Records for the exercise below:

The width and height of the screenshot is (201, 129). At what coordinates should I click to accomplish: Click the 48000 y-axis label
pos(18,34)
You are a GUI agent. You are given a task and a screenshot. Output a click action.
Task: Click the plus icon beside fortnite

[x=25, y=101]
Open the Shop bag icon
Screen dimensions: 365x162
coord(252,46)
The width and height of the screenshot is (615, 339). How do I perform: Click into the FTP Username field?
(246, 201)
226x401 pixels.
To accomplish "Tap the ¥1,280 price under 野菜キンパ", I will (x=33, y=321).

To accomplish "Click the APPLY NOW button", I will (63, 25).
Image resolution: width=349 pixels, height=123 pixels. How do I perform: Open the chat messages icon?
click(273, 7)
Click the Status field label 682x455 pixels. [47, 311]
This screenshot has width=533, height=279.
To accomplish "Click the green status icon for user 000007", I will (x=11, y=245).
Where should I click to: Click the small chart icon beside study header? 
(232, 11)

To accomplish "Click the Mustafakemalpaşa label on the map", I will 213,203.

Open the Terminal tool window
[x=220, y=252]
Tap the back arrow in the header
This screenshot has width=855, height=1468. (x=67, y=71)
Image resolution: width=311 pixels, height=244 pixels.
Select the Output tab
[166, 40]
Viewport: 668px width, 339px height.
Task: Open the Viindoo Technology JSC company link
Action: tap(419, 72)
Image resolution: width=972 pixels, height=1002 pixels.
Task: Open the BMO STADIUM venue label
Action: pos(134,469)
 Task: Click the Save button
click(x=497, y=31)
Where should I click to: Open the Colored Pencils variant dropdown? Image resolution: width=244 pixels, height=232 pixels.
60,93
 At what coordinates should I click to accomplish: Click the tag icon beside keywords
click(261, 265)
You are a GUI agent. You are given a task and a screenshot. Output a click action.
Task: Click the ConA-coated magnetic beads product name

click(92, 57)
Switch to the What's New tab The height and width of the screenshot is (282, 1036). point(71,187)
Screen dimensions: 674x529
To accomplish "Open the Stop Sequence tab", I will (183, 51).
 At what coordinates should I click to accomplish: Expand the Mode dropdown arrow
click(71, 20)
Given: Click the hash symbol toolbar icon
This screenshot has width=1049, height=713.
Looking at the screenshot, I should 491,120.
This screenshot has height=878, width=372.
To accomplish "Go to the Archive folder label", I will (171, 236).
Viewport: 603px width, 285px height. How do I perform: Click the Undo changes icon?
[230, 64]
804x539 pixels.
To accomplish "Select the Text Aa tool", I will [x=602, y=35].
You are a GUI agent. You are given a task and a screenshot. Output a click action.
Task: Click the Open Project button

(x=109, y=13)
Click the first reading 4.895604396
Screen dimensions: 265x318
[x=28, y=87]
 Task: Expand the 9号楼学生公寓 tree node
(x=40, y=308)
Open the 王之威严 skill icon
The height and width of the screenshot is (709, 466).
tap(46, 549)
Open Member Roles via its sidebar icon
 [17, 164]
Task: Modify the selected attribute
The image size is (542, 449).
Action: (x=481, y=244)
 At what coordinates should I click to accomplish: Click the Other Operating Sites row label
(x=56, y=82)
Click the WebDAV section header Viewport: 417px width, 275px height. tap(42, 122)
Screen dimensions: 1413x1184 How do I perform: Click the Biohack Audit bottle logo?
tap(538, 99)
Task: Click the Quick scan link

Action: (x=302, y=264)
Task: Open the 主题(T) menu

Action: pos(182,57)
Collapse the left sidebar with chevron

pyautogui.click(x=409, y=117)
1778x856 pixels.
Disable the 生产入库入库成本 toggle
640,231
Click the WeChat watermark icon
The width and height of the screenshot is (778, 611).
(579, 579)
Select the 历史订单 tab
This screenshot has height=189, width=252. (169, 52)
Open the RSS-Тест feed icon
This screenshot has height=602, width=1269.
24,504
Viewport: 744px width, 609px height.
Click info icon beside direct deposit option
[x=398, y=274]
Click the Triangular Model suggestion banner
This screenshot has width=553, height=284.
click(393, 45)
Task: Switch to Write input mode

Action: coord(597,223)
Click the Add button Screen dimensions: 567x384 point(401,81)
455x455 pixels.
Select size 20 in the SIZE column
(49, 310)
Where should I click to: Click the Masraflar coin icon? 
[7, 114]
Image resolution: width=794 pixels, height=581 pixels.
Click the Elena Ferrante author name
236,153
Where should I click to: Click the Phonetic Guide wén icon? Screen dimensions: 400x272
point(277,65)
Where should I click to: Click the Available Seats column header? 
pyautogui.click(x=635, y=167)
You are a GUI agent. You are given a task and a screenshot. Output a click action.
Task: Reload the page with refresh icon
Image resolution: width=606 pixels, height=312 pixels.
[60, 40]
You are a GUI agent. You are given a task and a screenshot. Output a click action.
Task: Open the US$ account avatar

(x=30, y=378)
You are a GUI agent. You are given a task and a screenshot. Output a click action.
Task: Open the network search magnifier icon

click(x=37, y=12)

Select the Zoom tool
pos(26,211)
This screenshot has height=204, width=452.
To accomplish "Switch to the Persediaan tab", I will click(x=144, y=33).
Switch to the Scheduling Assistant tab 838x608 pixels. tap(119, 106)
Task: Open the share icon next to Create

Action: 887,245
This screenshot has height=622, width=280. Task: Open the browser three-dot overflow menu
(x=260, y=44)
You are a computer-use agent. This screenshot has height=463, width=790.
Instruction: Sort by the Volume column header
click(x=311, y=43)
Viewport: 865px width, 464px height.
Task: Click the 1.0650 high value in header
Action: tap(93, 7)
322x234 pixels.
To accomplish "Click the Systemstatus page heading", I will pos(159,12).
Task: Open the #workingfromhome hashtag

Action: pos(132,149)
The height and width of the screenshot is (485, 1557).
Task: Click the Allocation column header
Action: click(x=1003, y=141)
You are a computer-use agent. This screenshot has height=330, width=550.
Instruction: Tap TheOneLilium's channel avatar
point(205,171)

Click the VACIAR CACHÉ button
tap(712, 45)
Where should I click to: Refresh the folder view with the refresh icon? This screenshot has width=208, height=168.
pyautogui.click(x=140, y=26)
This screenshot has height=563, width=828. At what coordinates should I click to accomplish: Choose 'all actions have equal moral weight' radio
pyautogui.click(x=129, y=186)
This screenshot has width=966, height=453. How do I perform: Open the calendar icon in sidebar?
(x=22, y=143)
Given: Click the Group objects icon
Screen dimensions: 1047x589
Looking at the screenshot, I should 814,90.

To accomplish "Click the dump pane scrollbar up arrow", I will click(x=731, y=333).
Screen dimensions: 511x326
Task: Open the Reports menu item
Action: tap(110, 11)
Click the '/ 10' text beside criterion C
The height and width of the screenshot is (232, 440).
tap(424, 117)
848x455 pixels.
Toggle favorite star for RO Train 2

End of Records for the exercise.

What is being asked -
Please copy, exactly as written, every line in the listing above from the line with "Switch to the What's" up to and including the line with "This screenshot has height=878, width=372.".

Answer below -
Switch to the What's New tab The height and width of the screenshot is (282, 1036). point(71,187)
Screen dimensions: 674x529
To accomplish "Open the Stop Sequence tab", I will (183, 51).
 At what coordinates should I click to accomplish: Expand the Mode dropdown arrow
click(71, 20)
Given: Click the hash symbol toolbar icon
This screenshot has width=1049, height=713.
Looking at the screenshot, I should 491,120.
This screenshot has height=878, width=372.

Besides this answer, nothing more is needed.